Higher Stage of Disease Is Associated With Bilateral Mastectomy Among Patients With Breast Cancer: A Population-Based Survey.

BACKGROUND The reasons for increasing rates of bilateral mastectomy for unilateral breast cancer are incompletely understood, and associations of disease stage with bilateral surgery have been inconsistent. We examined associations of clinical and sociodemographic factors, including stage, with surgery type and reconstruction receipt among women with breast cancer. PATIENTS AND METHODS We surveyed a diverse population-based sample of women from Northern California cancer registries with stage 0 to III breast cancer diagnosed during 2010-2011 (participation rate, 68.5%).

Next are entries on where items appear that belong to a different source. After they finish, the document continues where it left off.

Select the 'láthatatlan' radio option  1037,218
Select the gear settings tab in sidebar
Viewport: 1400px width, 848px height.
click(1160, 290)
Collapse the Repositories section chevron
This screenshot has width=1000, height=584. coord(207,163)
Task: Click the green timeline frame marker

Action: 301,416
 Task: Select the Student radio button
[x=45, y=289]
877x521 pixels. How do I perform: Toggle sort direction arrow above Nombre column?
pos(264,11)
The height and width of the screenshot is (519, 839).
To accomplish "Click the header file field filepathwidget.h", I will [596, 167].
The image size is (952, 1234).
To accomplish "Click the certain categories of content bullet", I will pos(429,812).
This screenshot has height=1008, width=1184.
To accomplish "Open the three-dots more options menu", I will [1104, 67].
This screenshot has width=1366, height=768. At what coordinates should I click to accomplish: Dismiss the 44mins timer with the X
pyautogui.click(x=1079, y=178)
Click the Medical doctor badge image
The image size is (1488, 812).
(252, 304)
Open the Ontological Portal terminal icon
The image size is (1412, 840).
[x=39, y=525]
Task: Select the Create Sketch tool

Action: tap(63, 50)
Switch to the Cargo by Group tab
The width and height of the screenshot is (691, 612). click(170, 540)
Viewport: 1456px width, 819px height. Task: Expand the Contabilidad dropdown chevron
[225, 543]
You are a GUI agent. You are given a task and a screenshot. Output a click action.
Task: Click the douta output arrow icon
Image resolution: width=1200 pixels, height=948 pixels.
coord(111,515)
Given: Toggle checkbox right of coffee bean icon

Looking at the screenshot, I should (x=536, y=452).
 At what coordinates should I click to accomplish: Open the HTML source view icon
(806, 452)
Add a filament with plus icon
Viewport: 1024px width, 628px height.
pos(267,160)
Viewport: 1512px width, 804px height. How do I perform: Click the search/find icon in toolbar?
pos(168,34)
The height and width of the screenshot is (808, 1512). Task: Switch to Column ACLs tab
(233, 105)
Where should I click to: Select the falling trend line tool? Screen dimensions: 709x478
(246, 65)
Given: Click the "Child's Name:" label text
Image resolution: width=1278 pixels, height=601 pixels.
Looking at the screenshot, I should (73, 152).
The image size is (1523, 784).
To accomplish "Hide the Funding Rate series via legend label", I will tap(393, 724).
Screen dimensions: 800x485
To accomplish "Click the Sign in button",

Using multinomial logistic regression, we examined factors associated with bilateral and unilateral mastectomy (vs. breast-conserving surgery), adjusting for tumor and sociodemographic characteristics. In a second model, we examined factors associated with reconstruction for mastectomy-treated patients. RESULTS Among 487 participants, 58% had breast-conserving surgery, 32% had unilateral mastectomy, and 10% underwent bilateral mastectomy. In adjusted analyses, women with stage III (vs. stage 0) cancers had higher odds of bilateral mastectomy (odds ratio [OR], 8.28; 95% confidence interval, 2.32-29.50); women with stage II and III (vs. stage 0) disease had higher odds of unilateral mastectomy. Higher (vs. lower) income was also associated with bilateral mastectomy, while age ≥ 60 years (vs. < 50 years) was associated with lower odds of bilateral surgery. Among mastectomy-treated patients (n = 206), bilateral mastectomy, unmarried status, and higher education and income were all associated with reconstruction (P < .05). CONCLUSION In this population-based cohort, women with the greatest risk of distant recurrence were most likely to undergo bilateral mastectomy despite a lack of clear medical benefit, raising concern for overtreatment. Our findings highlight the need for interventions to assure women are making informed surgical decisions.